I don’t need to do any of these things, because my job as a
preacher is to put forward what God says through the Bible, and God does not
make any of these arguments. Instead, the Bible makes it clear that slavery is
a tool of oppressors, and that God stands against oppression. And yet it is true
that, when God is formulating the governance and laws for his redeemed people
as they move into his promised land, as we have just read in our Bible reading,
God includes laws about slavery.
These are not laws outright banning slavery, but laws restricting
slavery. And that is pretty confronting. It’s easy to think that if God allows
for something in his law, even in a restricted way, he is obviously condoning
it or even supporting it. But this is the exact argument that the Pharisees
make to Jesus about divorce in Matthew 19:7, when they asked him, ““Why, then,
did Moses command that a man give his wife a certificate of divorce and send
her away?”” They are asking, "Why did God put divorce into the law if he
does not condone it?" In verse 8 Jesus replied, “Moses permitted you to
divorce your wives because your hearts were hard.”
Jesus spends that whole conversation explaining that God’s
plan for marriage is that it should be for life – one flesh that should not be
separated. But God knew that sin would wreck some marriages. He knew some
people would seek to break their marriage vows. It’s a terrible thing that
hurts families and put women especially in a very vulnerable position. But it's
going to happen, because people's hearts are hard. So God made laws to cover it
to ensure that, even in this situation that goes against his will, there will
be limits.
And in the laws related to slavery, there is a similar logic
at work. God’s plan does not require anyone being a slave. But God knows that
sin will wreck some people’s livelihoods. But the fact is wherever there are
desperate people capable of being oppressed, slavery lives and thrives. So God
set down some hard limits, not just to protect people, but so that we would
know that he stands against oppression.
But none of that means there is anything good about slavery.

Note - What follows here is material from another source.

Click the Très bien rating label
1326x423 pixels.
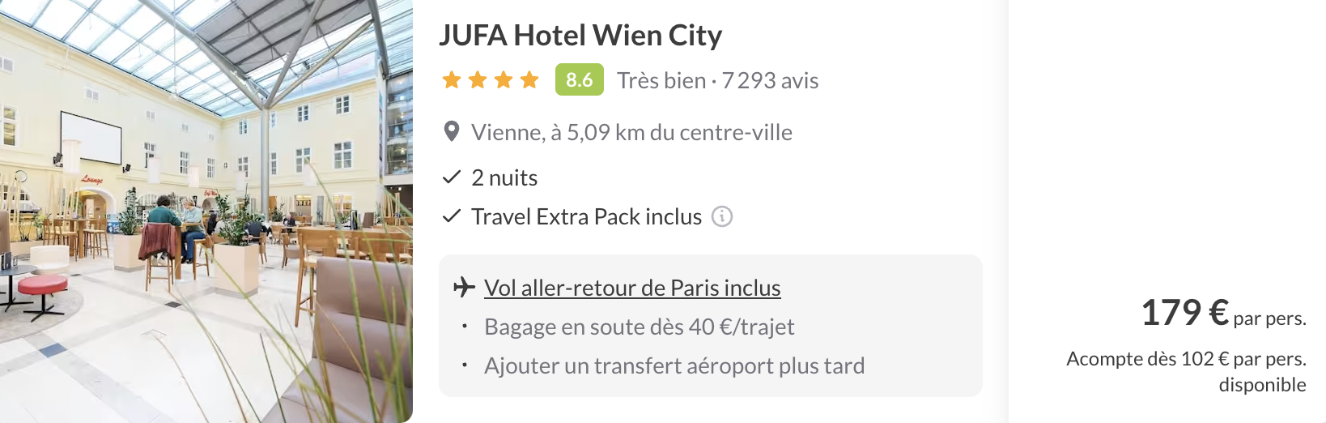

So why is my talk entitled “The good, the bad and the ugly”? Because the
picture of God rescuing Israel out of slavery in Egypt is the defining picture
of his relationship with his people in the Old Testament – it gets mentioned
over and over again in the OT law; twice just in our passage today! And the
theme of slavery continues to play a huge role in our understanding of Jesus’
work on the cross for our salvation, and our relationship with God as
Christians. Now, I am not at all saying that God’s actual rescue of Israel from
slavery, or his use of slavery as a metaphor for our relationship with him,
somehow redeems slavery or makes it any less awful than it is. In fact,
slavery’s awfulness is the point! There may not be anything more comparable
than slavery to describe how oppressive sin is, how it traps us, how helpless
we are, and how we need to be rescued from it.
Not only that, but the language of master and slave helps to
illustrate the relationship that we have with God. We see that in Leviticus
25:43, “Because the Israelites are my servants, whom I brought out of Egypt,
they must not be sold as slaves.” The English translation uses two different
words – because they are my servants, they must not be sold as slaves – but in
the original Hebrew it’s the same word. God did not rescue the Israelites out
of slavery in Egypt to set them free to do whatever they wanted: he redeemed
them out of slavery so that they could now serve him only.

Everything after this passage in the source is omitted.